Three non-standard panel designs that could further enhance electricity generation are motorized sun tracking (albeit at the cost of the motor and electricity to run it), bifacial PV panels, and reflectors to increase the amount of light directed at the panels. The PVWatts calculator projects that one-axis motorized sun tracking (constant tilt angle but rotating from east to west during the day) would increase annual output 21.8%; however, to fully realize that gain would require more than 3 inches of space between panels to avoid shadows. Panels can also be manually adjusted twice or four times a year. Spring and fall manual adjustment can improve yield by about 5%. 

Bifacial panels, as the name suggests, have solar cells on both sides. They make sense when it is possible to reflect light onto the back surface of the panel, as would be the case with a ground-mounted system. Bifacial panels cost about $0.10 more per watt and can increase power output on the order of 10% based on limited study. 

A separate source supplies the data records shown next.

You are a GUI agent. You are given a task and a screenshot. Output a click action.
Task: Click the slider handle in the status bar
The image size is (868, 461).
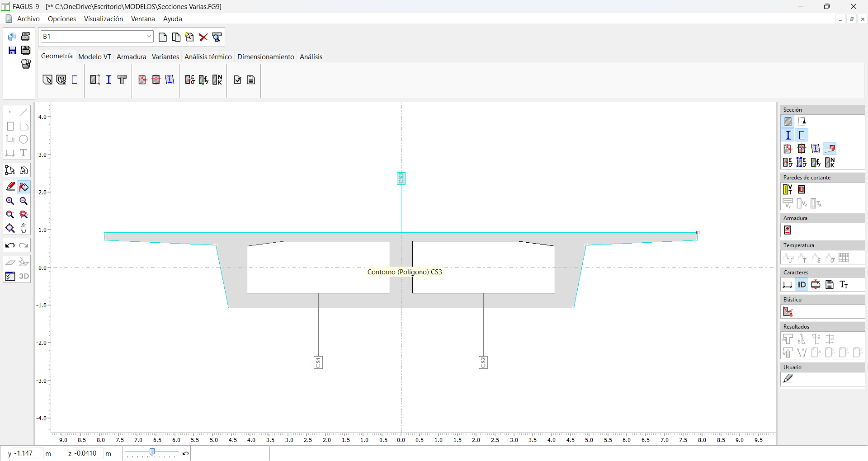[x=152, y=452]
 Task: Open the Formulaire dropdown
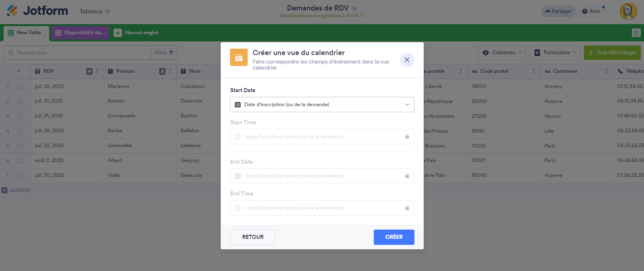click(555, 53)
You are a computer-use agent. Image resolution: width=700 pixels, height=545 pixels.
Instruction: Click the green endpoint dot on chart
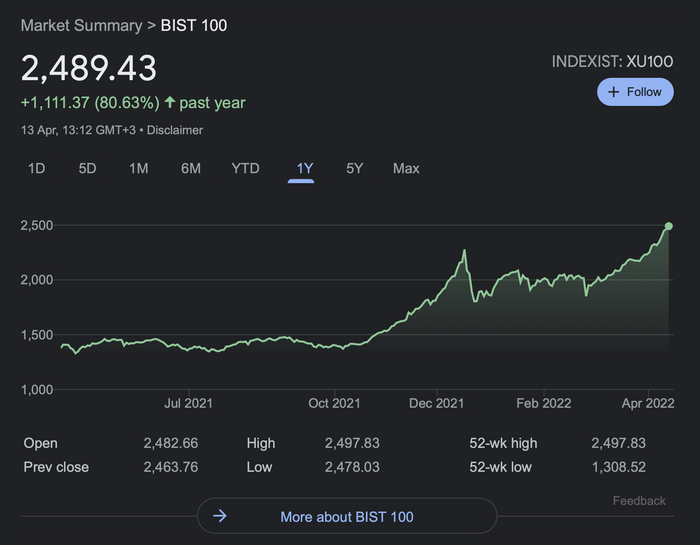coord(668,227)
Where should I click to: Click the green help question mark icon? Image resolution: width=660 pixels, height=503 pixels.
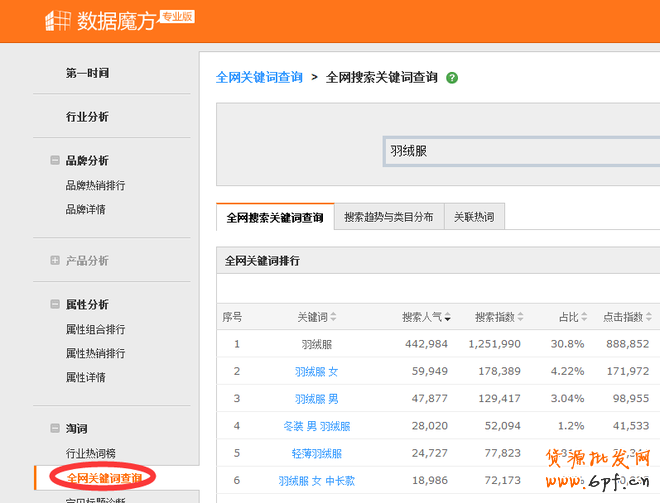click(x=453, y=77)
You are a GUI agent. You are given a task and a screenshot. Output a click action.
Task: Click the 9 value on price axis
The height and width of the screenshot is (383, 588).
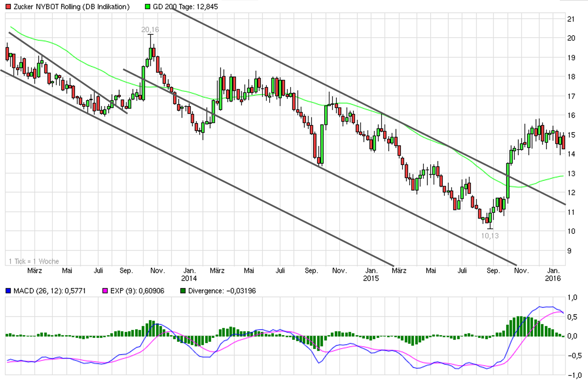tap(569, 251)
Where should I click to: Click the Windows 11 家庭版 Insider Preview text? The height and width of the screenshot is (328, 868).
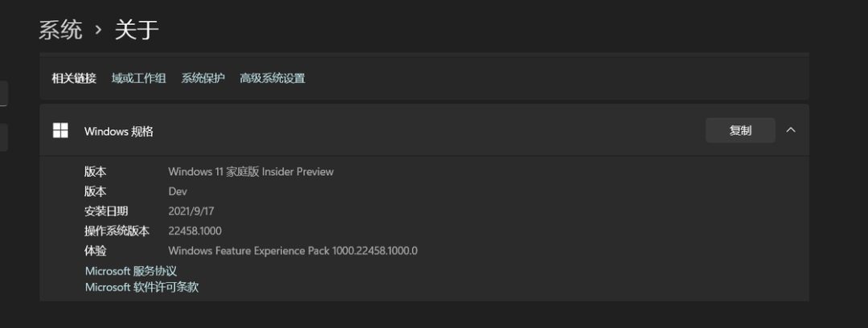[x=251, y=171]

The use of mirrors, or booster reflectors, to increase power output is another emerging technology; a recent pilot study showed that gains of up to 30% may be possible depending on the details of the setup (see Figure 7 for one possible mirror design). A combination of measures might reasonably be expected to boost annual system output by 40% to 50% to around 1,400,000 KWH, or alternatively to maximize system performance at times of high demand.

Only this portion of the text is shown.